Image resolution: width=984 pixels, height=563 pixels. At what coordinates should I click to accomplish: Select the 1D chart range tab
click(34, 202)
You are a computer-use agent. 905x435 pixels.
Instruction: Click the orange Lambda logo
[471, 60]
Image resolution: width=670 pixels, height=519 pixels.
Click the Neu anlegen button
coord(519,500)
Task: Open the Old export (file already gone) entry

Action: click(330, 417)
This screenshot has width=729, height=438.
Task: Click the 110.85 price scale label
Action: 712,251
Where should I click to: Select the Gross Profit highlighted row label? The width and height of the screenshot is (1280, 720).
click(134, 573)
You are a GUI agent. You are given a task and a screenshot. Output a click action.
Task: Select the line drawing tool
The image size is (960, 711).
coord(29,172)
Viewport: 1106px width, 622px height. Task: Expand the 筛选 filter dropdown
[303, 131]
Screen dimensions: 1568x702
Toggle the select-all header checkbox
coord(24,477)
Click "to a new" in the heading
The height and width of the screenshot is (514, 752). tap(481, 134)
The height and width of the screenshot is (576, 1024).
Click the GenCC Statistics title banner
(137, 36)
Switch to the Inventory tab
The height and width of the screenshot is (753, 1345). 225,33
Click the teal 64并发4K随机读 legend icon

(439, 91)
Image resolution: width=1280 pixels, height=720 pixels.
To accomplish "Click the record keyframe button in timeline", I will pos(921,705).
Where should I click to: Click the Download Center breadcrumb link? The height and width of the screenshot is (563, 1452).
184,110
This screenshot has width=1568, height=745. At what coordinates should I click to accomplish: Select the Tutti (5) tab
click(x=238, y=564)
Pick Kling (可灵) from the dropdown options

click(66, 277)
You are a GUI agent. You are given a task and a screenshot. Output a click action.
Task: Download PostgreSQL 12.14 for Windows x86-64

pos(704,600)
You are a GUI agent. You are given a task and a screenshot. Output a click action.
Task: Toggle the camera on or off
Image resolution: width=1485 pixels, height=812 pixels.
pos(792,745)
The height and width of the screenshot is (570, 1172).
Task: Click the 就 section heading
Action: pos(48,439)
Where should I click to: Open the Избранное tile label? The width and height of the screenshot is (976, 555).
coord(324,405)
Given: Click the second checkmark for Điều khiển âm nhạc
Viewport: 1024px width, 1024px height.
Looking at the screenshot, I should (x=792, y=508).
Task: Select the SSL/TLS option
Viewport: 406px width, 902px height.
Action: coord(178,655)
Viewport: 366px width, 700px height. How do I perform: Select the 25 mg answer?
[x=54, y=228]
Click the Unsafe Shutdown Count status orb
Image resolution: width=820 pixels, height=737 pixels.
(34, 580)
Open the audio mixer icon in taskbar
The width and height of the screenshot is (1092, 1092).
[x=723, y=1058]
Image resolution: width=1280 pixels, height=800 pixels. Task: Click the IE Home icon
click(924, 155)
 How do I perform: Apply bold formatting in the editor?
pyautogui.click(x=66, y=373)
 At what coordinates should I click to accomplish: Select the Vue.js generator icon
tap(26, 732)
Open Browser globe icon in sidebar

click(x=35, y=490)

★ ★ ★ ★ ★ ★ ★

### Assignment
Would you output the full listing exactly as it stands?

### Response below
Image resolution: width=984 pixels, height=563 pixels. At what coordinates should I click to accomplish: Select the 1D chart range tab
click(34, 202)
You are a computer-use agent. 905x435 pixels.
Instruction: Click the orange Lambda logo
[471, 60]
Image resolution: width=670 pixels, height=519 pixels.
Click the Neu anlegen button
coord(519,500)
Task: Open the Old export (file already gone) entry

Action: click(330, 417)
This screenshot has width=729, height=438.
Task: Click the 110.85 price scale label
Action: 712,251
Where should I click to: Select the Gross Profit highlighted row label? The width and height of the screenshot is (1280, 720).
click(134, 573)
You are a GUI agent. You are given a task and a screenshot. Output a click action.
Task: Select the line drawing tool
The image size is (960, 711).
coord(29,172)
Viewport: 1106px width, 622px height. Task: Expand the 筛选 filter dropdown
[303, 131]
Screen dimensions: 1568x702
Toggle the select-all header checkbox
coord(24,477)
Click "to a new" in the heading
The height and width of the screenshot is (514, 752). tap(481, 134)
The height and width of the screenshot is (576, 1024).
Click the GenCC Statistics title banner
(137, 36)
Switch to the Inventory tab
The height and width of the screenshot is (753, 1345). 225,33
Click the teal 64并发4K随机读 legend icon

(439, 91)
Image resolution: width=1280 pixels, height=720 pixels.
To accomplish "Click the record keyframe button in timeline", I will pos(921,705).
Where should I click to: Click the Download Center breadcrumb link? The height and width of the screenshot is (563, 1452).
184,110
This screenshot has width=1568, height=745. At what coordinates should I click to accomplish: Select the Tutti (5) tab
click(x=238, y=564)
Pick Kling (可灵) from the dropdown options

click(66, 277)
You are a GUI agent. You are given a task and a screenshot. Output a click action.
Task: Download PostgreSQL 12.14 for Windows x86-64

pos(704,600)
You are a GUI agent. You are given a task and a screenshot. Output a click action.
Task: Toggle the camera on or off
Image resolution: width=1485 pixels, height=812 pixels.
pos(792,745)
The height and width of the screenshot is (570, 1172).
Task: Click the 就 section heading
Action: pos(48,439)
Where should I click to: Open the Избранное tile label? The width and height of the screenshot is (976, 555).
coord(324,405)
Given: Click the second checkmark for Điều khiển âm nhạc
Viewport: 1024px width, 1024px height.
Looking at the screenshot, I should (x=792, y=508).
Task: Select the SSL/TLS option
Viewport: 406px width, 902px height.
Action: coord(178,655)
Viewport: 366px width, 700px height. How do I perform: Select the 25 mg answer?
[x=54, y=228]
Click the Unsafe Shutdown Count status orb
Image resolution: width=820 pixels, height=737 pixels.
(34, 580)
Open the audio mixer icon in taskbar
The width and height of the screenshot is (1092, 1092).
[x=723, y=1058]
Image resolution: width=1280 pixels, height=800 pixels. Task: Click the IE Home icon
click(924, 155)
 How do I perform: Apply bold formatting in the editor?
pyautogui.click(x=66, y=373)
 At what coordinates should I click to accomplish: Select the Vue.js generator icon
tap(26, 732)
Open Browser globe icon in sidebar

click(x=35, y=490)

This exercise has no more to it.